Каким образом Сталин выжил, наука умалчивает.

После сытной затяжки Рылеев продолжил:

– По свидетельству лечащего врача, Ленин по два раза на день, утром и вечером, звонил по прямому проводу. Причем Предсовнаркома не просто справлялся о здоровье «чудесного грузина», но и требовал от Розанова самого тщательного и обстоятельного доклада о состоянии пациента и принятых мерах.

Рылеев еще раз глубоко затянулся.

– Ленина очень беспокоило состояние здоровья Петробыча, прирученного им еще в пору начала революционной деятельности. Понятно почему?
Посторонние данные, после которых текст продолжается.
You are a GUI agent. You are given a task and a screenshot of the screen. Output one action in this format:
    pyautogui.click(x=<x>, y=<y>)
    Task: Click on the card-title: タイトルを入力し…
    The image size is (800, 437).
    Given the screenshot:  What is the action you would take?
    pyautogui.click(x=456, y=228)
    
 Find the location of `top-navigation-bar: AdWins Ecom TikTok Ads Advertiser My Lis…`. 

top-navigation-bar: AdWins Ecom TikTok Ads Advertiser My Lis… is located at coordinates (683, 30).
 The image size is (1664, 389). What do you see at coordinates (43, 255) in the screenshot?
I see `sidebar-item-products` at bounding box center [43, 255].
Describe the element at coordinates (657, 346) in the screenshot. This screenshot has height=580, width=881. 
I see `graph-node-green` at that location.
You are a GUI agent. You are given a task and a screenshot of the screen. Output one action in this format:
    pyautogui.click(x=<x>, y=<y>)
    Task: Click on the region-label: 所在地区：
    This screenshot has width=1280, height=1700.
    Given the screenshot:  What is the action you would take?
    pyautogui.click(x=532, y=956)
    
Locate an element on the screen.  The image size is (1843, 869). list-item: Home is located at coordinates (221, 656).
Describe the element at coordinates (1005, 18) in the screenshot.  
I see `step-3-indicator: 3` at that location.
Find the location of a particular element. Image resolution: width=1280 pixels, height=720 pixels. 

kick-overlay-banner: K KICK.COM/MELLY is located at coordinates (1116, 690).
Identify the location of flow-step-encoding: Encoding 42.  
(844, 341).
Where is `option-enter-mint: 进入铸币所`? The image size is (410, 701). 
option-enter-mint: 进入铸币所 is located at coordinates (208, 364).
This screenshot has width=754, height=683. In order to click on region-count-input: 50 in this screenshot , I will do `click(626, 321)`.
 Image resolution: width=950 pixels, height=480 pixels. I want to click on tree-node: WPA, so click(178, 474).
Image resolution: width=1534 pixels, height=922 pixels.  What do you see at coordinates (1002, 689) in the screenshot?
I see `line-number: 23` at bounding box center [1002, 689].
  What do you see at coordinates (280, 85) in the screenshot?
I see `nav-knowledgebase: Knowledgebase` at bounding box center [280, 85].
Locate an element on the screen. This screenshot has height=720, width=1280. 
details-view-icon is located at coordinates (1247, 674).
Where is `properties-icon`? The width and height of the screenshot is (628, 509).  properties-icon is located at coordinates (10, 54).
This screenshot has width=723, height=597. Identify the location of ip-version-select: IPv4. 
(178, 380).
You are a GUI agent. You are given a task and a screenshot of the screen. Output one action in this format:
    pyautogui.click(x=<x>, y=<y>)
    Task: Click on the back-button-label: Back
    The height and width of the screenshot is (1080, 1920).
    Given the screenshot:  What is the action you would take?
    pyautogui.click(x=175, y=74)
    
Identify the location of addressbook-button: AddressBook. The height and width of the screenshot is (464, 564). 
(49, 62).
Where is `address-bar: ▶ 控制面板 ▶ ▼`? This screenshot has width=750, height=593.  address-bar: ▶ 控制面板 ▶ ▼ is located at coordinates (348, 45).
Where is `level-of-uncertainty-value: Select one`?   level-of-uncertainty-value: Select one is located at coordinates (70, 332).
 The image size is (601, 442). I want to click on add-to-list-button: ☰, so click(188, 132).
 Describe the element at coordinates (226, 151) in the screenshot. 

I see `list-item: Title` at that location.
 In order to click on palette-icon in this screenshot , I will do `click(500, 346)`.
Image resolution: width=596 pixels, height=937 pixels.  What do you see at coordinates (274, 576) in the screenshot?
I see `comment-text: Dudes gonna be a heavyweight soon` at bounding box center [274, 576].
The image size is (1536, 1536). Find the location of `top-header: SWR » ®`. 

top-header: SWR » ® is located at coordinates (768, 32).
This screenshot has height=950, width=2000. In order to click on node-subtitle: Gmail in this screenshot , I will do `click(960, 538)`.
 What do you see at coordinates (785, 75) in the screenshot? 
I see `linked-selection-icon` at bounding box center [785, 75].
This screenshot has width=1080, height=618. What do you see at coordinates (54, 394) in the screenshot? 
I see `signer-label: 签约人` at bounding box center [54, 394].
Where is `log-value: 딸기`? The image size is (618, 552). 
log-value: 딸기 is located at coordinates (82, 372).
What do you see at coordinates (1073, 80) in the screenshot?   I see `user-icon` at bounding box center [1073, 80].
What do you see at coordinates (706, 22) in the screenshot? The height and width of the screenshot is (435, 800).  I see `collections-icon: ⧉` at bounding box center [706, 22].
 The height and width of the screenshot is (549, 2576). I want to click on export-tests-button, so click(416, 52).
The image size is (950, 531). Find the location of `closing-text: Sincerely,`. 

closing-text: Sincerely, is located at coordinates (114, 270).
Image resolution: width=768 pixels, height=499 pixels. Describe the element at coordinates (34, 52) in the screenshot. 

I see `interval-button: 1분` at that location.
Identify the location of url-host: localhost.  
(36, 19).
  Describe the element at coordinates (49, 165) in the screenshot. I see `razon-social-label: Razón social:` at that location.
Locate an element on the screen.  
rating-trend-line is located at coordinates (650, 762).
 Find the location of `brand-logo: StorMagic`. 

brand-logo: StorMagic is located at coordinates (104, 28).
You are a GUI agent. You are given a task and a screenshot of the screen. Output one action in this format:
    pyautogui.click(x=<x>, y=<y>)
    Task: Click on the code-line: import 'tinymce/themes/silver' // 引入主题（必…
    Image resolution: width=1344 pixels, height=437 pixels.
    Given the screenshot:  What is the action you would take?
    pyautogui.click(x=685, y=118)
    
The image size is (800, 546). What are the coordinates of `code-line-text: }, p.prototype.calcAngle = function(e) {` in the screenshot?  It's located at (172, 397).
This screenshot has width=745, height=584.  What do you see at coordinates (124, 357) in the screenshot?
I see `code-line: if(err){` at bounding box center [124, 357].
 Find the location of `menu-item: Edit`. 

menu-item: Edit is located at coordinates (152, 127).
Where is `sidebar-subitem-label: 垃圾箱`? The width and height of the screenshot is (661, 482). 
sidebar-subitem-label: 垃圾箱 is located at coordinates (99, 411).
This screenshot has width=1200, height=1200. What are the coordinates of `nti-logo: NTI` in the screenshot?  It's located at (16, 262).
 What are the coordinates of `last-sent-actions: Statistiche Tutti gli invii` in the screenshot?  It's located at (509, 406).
Я отрицательно покачал головой.

– После Кронштадтского мятежа, после X съезда РКП(б), взявшего курс на новую экономическую политику, и нарастания давления Троцкого на верховные органы партии, жизнь Сталина и связанный с этим расклад сил в Политбюро приобретал существенное политическое значение. По этой причине Ильич решительно поддержал Розанова, запретившего пациенту браться за работу до тех пор, пока больной, сумевший выкарабкаться с того света, не восстановит силы. Именно Ленин решительно настоял на отпуске, который должен был незамедлительно предоставлен члену правительства и секретарю ЦК.

В июне двадцать первого Петробыча отправили в Нальчик на долечивание, но как всегда бывает в реальных историко-революционных сюжетах, один из его лучших друзей Серго Орджоникидзе, несмотря на строжайший запрет Ильича, вытащил еще не оправившегося после болезни Сталина из Нальчика в Тифлис, где только что установилась советская власть и нерешенных вопросов было хоть пруд пруди. Особенно возмущали товарища Серго происки местных коммунистов, настаивавших на реальном и полном суверенитете присоединенной к РСФСР республики.